# Specialized Hardrock Sport Womens vs. Scott Contessa 50



## mkiv808 (Jun 16, 2006)

Looking for something inexpensive for the lady.

http://specialized.com/bc/SBCBkModel.jsp?spid=12279

http://www.scottusa.com/product.php?UID=7872

Similar price tags. Which of these would be best? Or maybe there is a third option that could be suggested (MSRP of $400 or lower).

I'm leaning towards the Specialized.


----------



## Cate (Jul 11, 2006)

*Not an expert..*

but the Hardrock Sport for Women (Large- I am 5'7 and long in the legs) is what my husband just bought me, and so far I like it. I think it's a good beginner bike. It does not have disc brakes, but does have the ability for a later upgrade, if we ever want to do that. DH didn't want to spend a fortune on a bike for me, in case I didn't get hooked.


----------



## sunnyracegirl (Apr 11, 2004)

Which bike is better?

The one that is more comfortable.

If at all possible, have her test ride both bikes. Usually one bike will, for any number of intangible reasons, feel better than the other. If this is not possible... well, I'd lean towards the Specialized too. Their women's line is better than just about any out there. Another thought: Specialized Rockhopper Womens. A little lighter than the Hardrock, and a great trail bike. 
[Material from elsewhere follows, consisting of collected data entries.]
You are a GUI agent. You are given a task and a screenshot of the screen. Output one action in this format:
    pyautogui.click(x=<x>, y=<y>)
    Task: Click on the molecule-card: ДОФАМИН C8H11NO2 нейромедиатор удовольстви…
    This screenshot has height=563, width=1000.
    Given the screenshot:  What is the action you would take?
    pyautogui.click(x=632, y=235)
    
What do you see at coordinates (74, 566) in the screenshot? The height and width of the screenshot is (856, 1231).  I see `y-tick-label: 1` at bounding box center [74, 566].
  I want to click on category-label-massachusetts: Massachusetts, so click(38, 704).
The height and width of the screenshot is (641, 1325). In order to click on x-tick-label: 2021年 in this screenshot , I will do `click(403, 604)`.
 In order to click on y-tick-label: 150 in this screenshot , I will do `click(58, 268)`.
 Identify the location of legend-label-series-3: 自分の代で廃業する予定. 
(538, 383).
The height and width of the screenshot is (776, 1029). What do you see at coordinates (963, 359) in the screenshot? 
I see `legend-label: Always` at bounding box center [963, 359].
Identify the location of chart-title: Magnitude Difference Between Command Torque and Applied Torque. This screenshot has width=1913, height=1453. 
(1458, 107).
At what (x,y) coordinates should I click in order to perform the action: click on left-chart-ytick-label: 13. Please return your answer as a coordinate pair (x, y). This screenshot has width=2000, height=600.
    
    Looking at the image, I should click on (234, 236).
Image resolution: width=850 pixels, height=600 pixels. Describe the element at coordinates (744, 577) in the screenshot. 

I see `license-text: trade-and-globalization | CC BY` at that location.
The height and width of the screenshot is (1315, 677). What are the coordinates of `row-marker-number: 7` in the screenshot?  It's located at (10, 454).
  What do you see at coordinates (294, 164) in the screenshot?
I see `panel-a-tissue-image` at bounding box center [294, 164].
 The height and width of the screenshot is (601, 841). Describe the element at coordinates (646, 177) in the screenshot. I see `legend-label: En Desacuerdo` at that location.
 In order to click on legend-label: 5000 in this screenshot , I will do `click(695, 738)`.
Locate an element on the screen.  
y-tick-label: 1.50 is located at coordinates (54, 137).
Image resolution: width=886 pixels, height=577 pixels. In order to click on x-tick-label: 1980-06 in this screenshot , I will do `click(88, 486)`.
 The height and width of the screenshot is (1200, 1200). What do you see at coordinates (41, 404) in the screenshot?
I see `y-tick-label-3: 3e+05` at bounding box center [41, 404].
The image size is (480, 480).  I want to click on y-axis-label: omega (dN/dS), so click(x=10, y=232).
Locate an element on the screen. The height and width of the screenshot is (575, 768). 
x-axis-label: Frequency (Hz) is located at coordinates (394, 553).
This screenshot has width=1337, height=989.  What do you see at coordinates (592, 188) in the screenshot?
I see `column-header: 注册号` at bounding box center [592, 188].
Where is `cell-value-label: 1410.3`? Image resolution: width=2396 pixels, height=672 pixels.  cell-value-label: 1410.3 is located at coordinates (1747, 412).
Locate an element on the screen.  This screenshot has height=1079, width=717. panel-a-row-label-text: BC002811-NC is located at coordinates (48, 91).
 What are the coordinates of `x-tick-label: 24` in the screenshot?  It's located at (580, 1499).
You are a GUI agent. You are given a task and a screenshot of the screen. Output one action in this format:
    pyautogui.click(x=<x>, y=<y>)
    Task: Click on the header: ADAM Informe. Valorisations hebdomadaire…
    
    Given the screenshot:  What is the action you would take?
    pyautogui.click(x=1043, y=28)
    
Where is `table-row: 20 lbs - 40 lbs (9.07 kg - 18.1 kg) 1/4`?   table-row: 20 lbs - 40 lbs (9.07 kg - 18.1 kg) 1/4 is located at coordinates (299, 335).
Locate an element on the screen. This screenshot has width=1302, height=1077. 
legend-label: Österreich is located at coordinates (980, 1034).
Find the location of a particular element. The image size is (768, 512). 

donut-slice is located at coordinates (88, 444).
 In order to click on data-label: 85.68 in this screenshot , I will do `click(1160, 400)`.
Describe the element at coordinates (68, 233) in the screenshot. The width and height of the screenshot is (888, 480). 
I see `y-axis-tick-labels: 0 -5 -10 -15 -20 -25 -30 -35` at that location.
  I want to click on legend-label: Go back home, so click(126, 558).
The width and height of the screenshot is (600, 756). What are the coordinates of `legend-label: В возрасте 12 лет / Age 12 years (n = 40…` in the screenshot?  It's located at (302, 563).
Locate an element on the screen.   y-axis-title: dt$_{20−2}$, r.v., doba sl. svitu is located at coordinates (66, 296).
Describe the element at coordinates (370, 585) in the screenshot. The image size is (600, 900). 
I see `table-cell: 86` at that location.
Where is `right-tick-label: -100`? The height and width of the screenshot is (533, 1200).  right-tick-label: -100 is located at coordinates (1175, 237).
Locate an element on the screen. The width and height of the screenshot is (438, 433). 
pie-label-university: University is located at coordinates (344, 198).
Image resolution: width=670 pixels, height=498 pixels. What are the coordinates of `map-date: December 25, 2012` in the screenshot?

Disc brakes are really great if you are doing any shallow stream crossings. Otherwise, unless you just want the responsiveness and greater stopping power, V-brakes are certainly sufficient. 

-sunny


----------



## *rt* (Jan 15, 2004)

mkiv808 said:


> Looking for something inexpensive for the lady.
> 
> http://specialized.com/bc/SBCBkModel.jsp?spid=12279
> 
> ...


the one that fits would be best.

as sunnyracergirl suggested, take her into the shop and let her ride a bunch of bikes to see which SHE likes best and which SHE thinks is the most comfortable. doesn't really matter what WE think since none of us is going to be riding that bike.

also, take a look at the FAQs at the top of the page. you might find some good info there.

rt


----------



## mkiv808 (Jun 16, 2006)

sunnyracegirl said:


> Which bike is better?
> 
> The one that is more comfortable.
> 
> ...


I think v-brakes would be more than sufficient... don't really see her doing any stream crossings... and mostly riding on dry days.

And you're right, the fit is the most important. I think the spec on the Specialized is a little better than the Scott, but Scott's do have killer frames too. Specialized does seem to have an edge in women's market though.

I will take her down to a few LBS's to have her fitted.


----------



## racerzero (Jan 4, 2004)

*Low End Bike*

Get her whatever fits best or which ever has the best color she likes.

On the other hand get the Hardrock if she wants a bike designed to be ridden at it's limits:

http://thevishfiles.com/thevishfiles.wmv


----------